Now initially, some of the bicarbonate that isn’t absorbed in the proximal tubule gets reabsorbed by the distal tubule, and the rest gets lost in the urine - raising the urine pH to above 7.5.

Now, over time, the serum bicarbonate falls to between 12 and 20 mEq/L. At that point, when there’s less bicarbonate in the serum, less gets filtered, and the distal tubule is able to reabsorb all of it, so the urine pH normalizes.

Because of the proximal tubule dysfunction, there’s also phosphaturia, aminoaciduria, glucosuria, and the loss of uric acid leads to low serum uric acid levels. The diagnosis is established by raising the serum bicarbonate levels using IV sodium bicarbonate.

In type II RTA, the urine pH rises to above 7.5 once the bicarbonate threshold is exceeded- because the distal tubule can’t keep up with all that bicarbonate.

Type II RTA is treated with 10 to 15 mEq/ kilogram per day of oral sodium bicarbonate or sodium citrate.

Now giving lots of sodium bicarbonate can lead to hypokalemia because as more sodium and bicarbonate flows through the kidney, it stimulates more potassium excretion.

So to prevent hypokalemia, a potassium salt like potassium citrate is given.

Alternatively, a thiazide diuretic like hydrochlorothiazide can be used to increase reabsorption of bicarbonate in the proximal tubule.

Finally, if there’s hypophosphatemia, vitamin D and oral phosphates can be given.

Type IV renal tubular acidosis or type IV RTA is a disorder in which hydrogen ions are retained due to hypoaldosteronism.

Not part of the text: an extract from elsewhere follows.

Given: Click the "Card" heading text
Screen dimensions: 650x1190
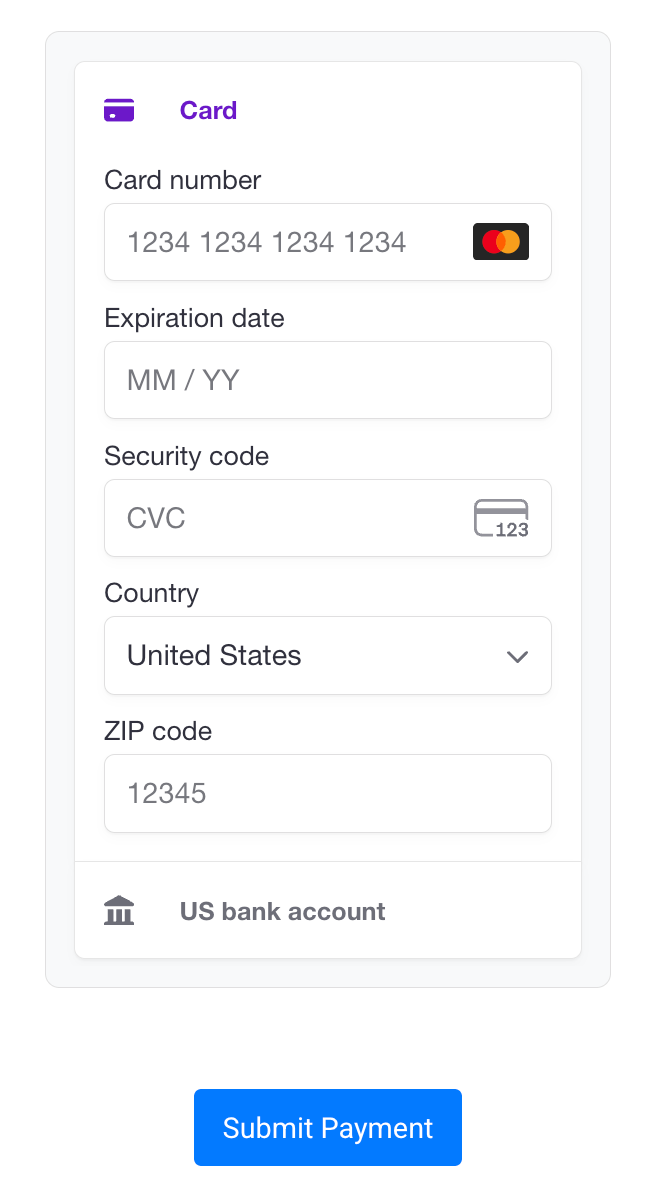Looking at the screenshot, I should (x=208, y=110).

Since there’s not enough aldosterone, potassium gets retained as well, causing hyperkalemia.

Hypoaldosteronism can be due to primary adrenal insufficiency or certain medications, like ACE inhibitors, ARBs, NSAIDs, and calcineurin inhibitors.

So the treatment is to address the underlying cause and stop the offending medication.

A high anion gap acidosis - which is when the serum anion gap is above 13 mEq/L can happen with ketoacidosis, lactic acidosis, toxic ingestions, or uremia.

Let’s start with ketoacidosis- which is when metabolic acidosis is due to excess ketone bodies.

To confirm ketoacidosis, urine dipstick testing is usually done using either nitroprusside tablets or reagent sticks, with a 4 plus reaction being highly suggestive for ketoacidosis.

A better test is to look for high levels of beta-hydroxybutyric acid- which is a type of ketone body.